## WRITTEN PROBLEM
Please rewrite the data below as a numbered list, with blank lines left out.

* BEGIN *

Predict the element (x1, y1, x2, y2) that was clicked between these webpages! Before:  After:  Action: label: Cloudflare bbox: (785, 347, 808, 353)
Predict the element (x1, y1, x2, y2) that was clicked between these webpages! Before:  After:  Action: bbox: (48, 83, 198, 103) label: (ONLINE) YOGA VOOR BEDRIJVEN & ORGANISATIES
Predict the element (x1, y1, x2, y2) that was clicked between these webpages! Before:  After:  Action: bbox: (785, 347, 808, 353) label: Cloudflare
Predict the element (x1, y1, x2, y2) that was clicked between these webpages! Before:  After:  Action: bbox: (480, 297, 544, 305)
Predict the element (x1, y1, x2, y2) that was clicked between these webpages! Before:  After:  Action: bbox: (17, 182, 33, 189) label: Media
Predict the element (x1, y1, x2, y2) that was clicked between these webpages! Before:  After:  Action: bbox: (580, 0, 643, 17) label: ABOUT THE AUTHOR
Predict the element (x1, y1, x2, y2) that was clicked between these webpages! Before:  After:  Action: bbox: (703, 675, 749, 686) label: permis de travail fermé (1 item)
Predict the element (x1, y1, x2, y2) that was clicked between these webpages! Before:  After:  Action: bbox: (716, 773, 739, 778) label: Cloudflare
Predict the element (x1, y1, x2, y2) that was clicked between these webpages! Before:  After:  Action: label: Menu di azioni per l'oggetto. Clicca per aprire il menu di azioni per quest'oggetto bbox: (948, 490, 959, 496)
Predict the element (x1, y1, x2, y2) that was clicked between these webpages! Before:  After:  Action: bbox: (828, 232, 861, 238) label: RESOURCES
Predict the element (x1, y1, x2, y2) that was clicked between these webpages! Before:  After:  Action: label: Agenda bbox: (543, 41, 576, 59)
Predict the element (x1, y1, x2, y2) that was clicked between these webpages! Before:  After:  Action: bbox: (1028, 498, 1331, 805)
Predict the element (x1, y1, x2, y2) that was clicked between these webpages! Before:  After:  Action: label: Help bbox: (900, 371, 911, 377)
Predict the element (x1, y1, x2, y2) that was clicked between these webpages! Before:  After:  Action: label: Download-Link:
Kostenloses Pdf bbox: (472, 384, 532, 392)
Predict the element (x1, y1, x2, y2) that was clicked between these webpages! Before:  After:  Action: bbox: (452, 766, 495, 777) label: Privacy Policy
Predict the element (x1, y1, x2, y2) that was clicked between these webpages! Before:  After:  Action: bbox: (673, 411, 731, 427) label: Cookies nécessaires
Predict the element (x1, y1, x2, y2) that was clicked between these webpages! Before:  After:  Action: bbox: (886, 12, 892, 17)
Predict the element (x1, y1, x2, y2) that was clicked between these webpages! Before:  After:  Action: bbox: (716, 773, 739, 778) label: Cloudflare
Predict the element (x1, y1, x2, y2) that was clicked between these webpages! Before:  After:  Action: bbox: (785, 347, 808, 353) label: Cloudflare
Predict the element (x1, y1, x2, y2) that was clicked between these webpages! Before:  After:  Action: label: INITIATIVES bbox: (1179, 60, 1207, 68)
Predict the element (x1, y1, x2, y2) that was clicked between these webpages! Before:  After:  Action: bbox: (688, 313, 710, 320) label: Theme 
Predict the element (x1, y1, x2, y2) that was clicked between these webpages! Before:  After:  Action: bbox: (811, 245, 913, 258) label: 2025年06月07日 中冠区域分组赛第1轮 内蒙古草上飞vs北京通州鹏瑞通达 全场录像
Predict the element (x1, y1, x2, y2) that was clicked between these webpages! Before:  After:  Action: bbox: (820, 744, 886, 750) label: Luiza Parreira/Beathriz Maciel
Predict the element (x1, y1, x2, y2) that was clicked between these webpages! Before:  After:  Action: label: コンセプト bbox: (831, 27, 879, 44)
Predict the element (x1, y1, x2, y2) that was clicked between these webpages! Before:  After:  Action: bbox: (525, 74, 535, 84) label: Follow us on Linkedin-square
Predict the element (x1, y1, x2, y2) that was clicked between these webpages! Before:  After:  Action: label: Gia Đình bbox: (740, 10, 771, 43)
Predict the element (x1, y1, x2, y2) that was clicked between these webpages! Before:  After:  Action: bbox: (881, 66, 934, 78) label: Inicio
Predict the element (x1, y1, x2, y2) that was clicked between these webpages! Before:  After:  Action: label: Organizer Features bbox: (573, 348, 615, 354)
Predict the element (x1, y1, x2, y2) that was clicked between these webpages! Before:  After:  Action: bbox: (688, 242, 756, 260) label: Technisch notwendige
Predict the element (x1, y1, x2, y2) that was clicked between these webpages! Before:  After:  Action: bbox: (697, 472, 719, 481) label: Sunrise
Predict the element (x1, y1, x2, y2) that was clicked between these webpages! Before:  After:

* END *

## COMPLETED TASK
1. Predict the element (x1, y1, x2, y2) that was clicked between these webpages! Before:  After:  Action: label: Cloudflare bbox: (785, 347, 808, 353)
2. Predict the element (x1, y1, x2, y2) that was clicked between these webpages! Before:  After:  Action: bbox: (48, 83, 198, 103) label: (ONLINE) YOGA VOOR BEDRIJVEN & ORGANISATIES
3. Predict the element (x1, y1, x2, y2) that was clicked between these webpages! Before:  After:  Action: bbox: (785, 347, 808, 353) label: Cloudflare
4. Predict the element (x1, y1, x2, y2) that was clicked between these webpages! Before:  After:  Action: bbox: (480, 297, 544, 305)
5. Predict the element (x1, y1, x2, y2) that was clicked between these webpages! Before:  After:  Action: bbox: (17, 182, 33, 189) label: Media
6. Predict the element (x1, y1, x2, y2) that was clicked between these webpages! Before:  After:  Action: bbox: (580, 0, 643, 17) label: ABOUT THE AUTHOR
7. Predict the element (x1, y1, x2, y2) that was clicked between these webpages! Before:  After:  Action: bbox: (703, 675, 749, 686) label: permis de travail fermé (1 item)
8. Predict the element (x1, y1, x2, y2) that was clicked between these webpages! Before:  After:  Action: bbox: (716, 773, 739, 778) label: Cloudflare
9. Predict the element (x1, y1, x2, y2) that was clicked between these webpages! Before:  After:  Action: label: Menu di azioni per l'oggetto. Clicca per aprire il menu di azioni per quest'oggetto bbox: (948, 490, 959, 496)
10. Predict the element (x1, y1, x2, y2) that was clicked between these webpages! Before:  After:  Action: bbox: (828, 232, 861, 238) label: RESOURCES
11. Predict the element (x1, y1, x2, y2) that was clicked between these webpages! Before:  After:  Action: label: Agenda bbox: (543, 41, 576, 59)
12. Predict the element (x1, y1, x2, y2) that was clicked between these webpages! Before:  After:  Action: bbox: (1028, 498, 1331, 805)
13. Predict the element (x1, y1, x2, y2) that was clicked between these webpages! Before:  After:  Action: label: Help bbox: (900, 371, 911, 377)
14. Predict the element (x1, y1, x2, y2) that was clicked between these webpages! Before:  After:  Action: label: Download-Link:
15. Kostenloses Pdf bbox: (472, 384, 532, 392)
16. Predict the element (x1, y1, x2, y2) that was clicked between these webpages! Before:  After:  Action: bbox: (452, 766, 495, 777) label: Privacy Policy
17. Predict the element (x1, y1, x2, y2) that was clicked between these webpages! Before:  After:  Action: bbox: (673, 411, 731, 427) label: Cookies nécessaires
18. Predict the element (x1, y1, x2, y2) that was clicked between these webpages! Before:  After:  Action: bbox: (886, 12, 892, 17)
19. Predict the element (x1, y1, x2, y2) that was clicked between these webpages! Before:  After:  Action: bbox: (716, 773, 739, 778) label: Cloudflare
20. Predict the element (x1, y1, x2, y2) that was clicked between these webpages! Before:  After:  Action: bbox: (785, 347, 808, 353) label: Cloudflare
21. Predict the element (x1, y1, x2, y2) that was clicked between these webpages! Before:  After:  Action: label: INITIATIVES bbox: (1179, 60, 1207, 68)
22. Predict the element (x1, y1, x2, y2) that was clicked between these webpages! Before:  After:  Action: bbox: (688, 313, 710, 320) label: Theme 
23. Predict the element (x1, y1, x2, y2) that was clicked between these webpages! Before:  After:  Action: bbox: (811, 245, 913, 258) label: 2025年06月07日 中冠区域分组赛第1轮 内蒙古草上飞vs北京通州鹏瑞通达 全场录像
24. Predict the element (x1, y1, x2, y2) that was clicked between these webpages! Before:  After:  Action: bbox: (820, 744, 886, 750) label: Luiza Parreira/Beathriz Maciel
25. Predict the element (x1, y1, x2, y2) that was clicked between these webpages! Before:  After:  Action: label: コンセプト bbox: (831, 27, 879, 44)
26. Predict the element (x1, y1, x2, y2) that was clicked between these webpages! Before:  After:  Action: bbox: (525, 74, 535, 84) label: Follow us on Linkedin-square
27. Predict the element (x1, y1, x2, y2) that was clicked between these webpages! Before:  After:  Action: label: Gia Đình bbox: (740, 10, 771, 43)
28. Predict the element (x1, y1, x2, y2) that was clicked between these webpages! Before:  After:  Action: bbox: (881, 66, 934, 78) label: Inicio
29. Predict the element (x1, y1, x2, y2) that was clicked between these webpages! Before:  After:  Action: label: Organizer Features bbox: (573, 348, 615, 354)
30. Predict the element (x1, y1, x2, y2) that was clicked between these webpages! Before:  After:  Action: bbox: (688, 242, 756, 260) label: Technisch notwendige
31. Predict the element (x1, y1, x2, y2) that was clicked between these webpages! Before:  After:  Action: bbox: (697, 472, 719, 481) label: Sunrise
32. Predict the element (x1, y1, x2, y2) that was clicked between these webpages! Before:  After:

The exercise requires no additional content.